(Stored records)
╭──
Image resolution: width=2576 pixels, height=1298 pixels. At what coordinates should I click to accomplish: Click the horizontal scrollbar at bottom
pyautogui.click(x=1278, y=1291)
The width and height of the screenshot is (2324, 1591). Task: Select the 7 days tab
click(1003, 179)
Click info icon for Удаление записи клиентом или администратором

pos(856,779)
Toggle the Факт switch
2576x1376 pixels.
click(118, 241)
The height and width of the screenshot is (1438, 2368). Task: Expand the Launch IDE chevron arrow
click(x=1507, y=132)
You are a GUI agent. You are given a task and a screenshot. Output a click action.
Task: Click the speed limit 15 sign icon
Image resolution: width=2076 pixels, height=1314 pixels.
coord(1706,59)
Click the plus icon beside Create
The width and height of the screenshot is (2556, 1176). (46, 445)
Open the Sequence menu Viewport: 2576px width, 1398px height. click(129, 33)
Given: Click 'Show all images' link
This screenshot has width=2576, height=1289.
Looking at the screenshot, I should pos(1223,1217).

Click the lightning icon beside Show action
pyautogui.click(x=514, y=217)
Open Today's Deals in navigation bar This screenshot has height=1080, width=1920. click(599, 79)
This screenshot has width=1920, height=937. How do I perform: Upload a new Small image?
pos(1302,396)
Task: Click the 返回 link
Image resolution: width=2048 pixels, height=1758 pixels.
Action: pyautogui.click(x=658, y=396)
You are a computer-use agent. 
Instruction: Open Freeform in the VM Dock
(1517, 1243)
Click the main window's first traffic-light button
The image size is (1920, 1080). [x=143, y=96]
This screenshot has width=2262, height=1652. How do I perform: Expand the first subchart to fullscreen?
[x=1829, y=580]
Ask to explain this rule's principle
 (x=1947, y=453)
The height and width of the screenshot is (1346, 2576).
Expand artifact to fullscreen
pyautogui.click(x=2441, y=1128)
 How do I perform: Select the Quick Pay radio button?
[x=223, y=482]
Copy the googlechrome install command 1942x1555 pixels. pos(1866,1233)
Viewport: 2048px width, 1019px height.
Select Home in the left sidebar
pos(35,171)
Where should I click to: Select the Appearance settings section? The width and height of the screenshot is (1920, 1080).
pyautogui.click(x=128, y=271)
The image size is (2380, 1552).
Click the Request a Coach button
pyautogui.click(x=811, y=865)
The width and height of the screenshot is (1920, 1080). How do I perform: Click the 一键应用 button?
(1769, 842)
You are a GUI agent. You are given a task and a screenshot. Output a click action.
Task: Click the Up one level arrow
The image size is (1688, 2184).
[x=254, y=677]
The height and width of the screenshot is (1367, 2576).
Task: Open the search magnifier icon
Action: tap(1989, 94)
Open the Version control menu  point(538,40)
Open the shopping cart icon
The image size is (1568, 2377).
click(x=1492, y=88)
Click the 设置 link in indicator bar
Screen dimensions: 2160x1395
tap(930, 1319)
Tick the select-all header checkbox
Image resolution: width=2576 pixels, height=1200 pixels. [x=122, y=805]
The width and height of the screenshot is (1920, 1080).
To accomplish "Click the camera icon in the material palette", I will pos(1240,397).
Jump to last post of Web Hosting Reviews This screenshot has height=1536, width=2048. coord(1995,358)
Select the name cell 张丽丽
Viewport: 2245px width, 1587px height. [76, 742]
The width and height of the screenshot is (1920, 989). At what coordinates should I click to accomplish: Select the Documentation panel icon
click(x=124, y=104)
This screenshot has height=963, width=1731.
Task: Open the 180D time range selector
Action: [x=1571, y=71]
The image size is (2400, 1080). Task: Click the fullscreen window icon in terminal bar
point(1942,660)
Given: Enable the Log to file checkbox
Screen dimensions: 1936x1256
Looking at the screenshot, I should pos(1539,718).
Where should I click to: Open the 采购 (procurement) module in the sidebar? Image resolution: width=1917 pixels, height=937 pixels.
╰──
Your goal: Copy only this part of the entries above: the line with "This screenshot has width=2576, height=1289.", the line with "Open Today's Deals", and the lines between, all exactly as written.

Written response:
This screenshot has width=2576, height=1289.
Looking at the screenshot, I should pos(1223,1217).

Click the lightning icon beside Show action
pyautogui.click(x=514, y=217)
Open Today's Deals in navigation bar This screenshot has height=1080, width=1920. click(599, 79)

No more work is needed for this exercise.